第104回_EU RoHSで2021月7月21日迄に上市された産業用監視制御機器に組み込んで使用の部品が故障→その部品をサービスパーツとして特定のフタル酸エステル類の含有が不明の状態で送付しても問題ない?
ご質問の貴社が取り扱う部品が特定のフタル酸エステルの含有の有無に関わらず送付できるかについては、組み込まれる機器の種類や上市日などによります。EU RoHS(II)(*1)では第4条第1項にて「加盟国は、上市するEEEについて、その修理、再利用、機能の更新又は容量のアップグレードのためのケーブル及び予備部品を含め、附属書IIに掲げる物質を含まないことを確保するものとする」としています。しかしながら、第4条第4項にて第1項を適用しない機器などについての規定を定めています。また、特定フタル酸エステル類への適用についての記載が附属書Ⅱにあります(*2)。ご質問のケースでは貴社が取り扱う部品が組み込まれる機器がこれらの要件に該当するかがポイントとなります。
◆第4条第4項と附属書IIの特定フタル酸エステルに関する内容
第4条第4項には制限物質について定めて第1項が適用されない要件として以下の規定があります。
(a)2006年7月1日より前に上市されたEEE
(b)2014年7月22日より前に上市された医療機器
(c)2016年7月22日より前に上市された体外診断用医療機器
(d)2014年7月22日より前に上市された監視および制御機器
(e)2017年7月22日より前に上市された産業用監視および制御機器
また、附属書IIには特定フタル酸エステルに関して以下の記載があります。
特定フタル酸エステル類(DEHP、BBP、DBP、およびDIBP)の制限は、2019年7月22日より前に上市されたEEE、および2021年7月22日より前に上市された体外医療機器を含む医療機器、および産業用監視および制御機器を含む監視および制御機器の修理、再利用、機能の更新、または容量のアップグレードのためのケーブルまたはスペアパーツには適用されないものとする。
つまり、貴社の取り扱う部品を組み込む機器が上記の要件に当てはまる場合であれば、第4条第1項は適用外となるため、特定のフタル酸エステル類の含有の有無が分からない状態で送付することが可能と判断できます。
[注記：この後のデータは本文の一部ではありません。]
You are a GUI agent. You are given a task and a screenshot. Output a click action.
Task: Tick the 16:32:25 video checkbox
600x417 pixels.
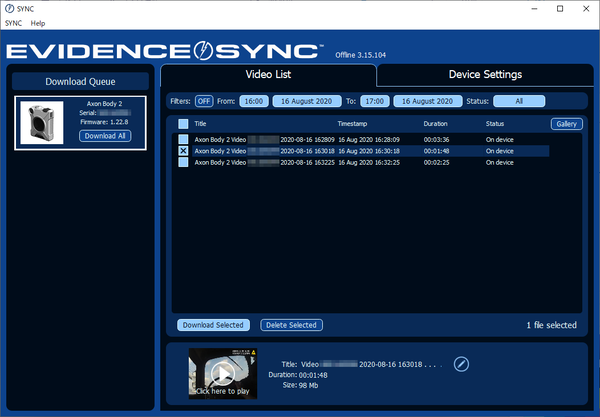pyautogui.click(x=183, y=162)
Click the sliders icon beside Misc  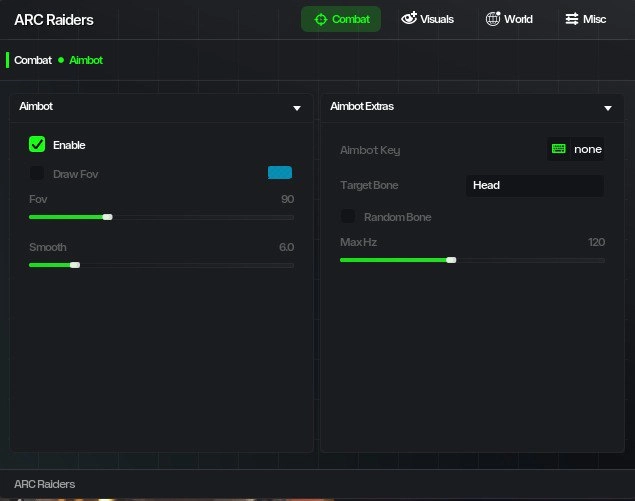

貴社が送付する部品は、故障した産業用監視制御機器の一部を置き換えることで意図した機能を回復させるものとなりますので、RoHS(Ⅱ)指令第2条で定義されるスペアパーツに該当します。一定の要件を満たすスペアパーツを適用除外としている理由については、EU RoHS(II)と対をなす存在である廃棄物に関するEU WEEE(II)指令の方向性も考慮すると理解を深めることができます。EU WEEE(II)指令では第4条に廃棄物に対する政策の優先順位が示されており、その順番は「a.予防(廃棄物にしない)」「b.再利用」「c.リサイクル」「d.回収(エネルギー回収等)」「e.廃棄」と規定されています。したがって、スペアパーツによる修理を可能とし電気機器が廃棄物になるまでの期間を延ばすことは、「a.予防(廃棄物にしない)」にあたり優先順位の高い事項とされます。このため、スペアパーツにおいては適用日以前に上市されたEEEについて、有害物質の含有制限に関する特例を認めていると考えられます。
(*1) RoHS(II)指令(2011/65/EU)
電気・電子機器における特定の有害物質の使用制限
the restriction of the use of certain hazardous substances in electrical and electronic equipment
https://eur-lex.europa.eu/eli/dir/2011/65/2025-01-01
(*2) RoHS2指令 附属書Ⅱの改正
amending Annex II to Directive 2011/65/EU of the European Parliament and of the Council as regards the list of restricted
指令(EU) 2015/863
https://eur-lex.europa.eu/eli/dir_del/2015/863/oj
免責事項:当解説は筆者の知見、認識に基づいてのものであり、特定の会社、公式機関の見解等を代弁するものではありません。法規制解釈のための参考情報です。法規制の内容は各国の公式文書で確認し、弁護士等の法律専門家の判断によるなど、最終的な判断は読者の責任で行ってください。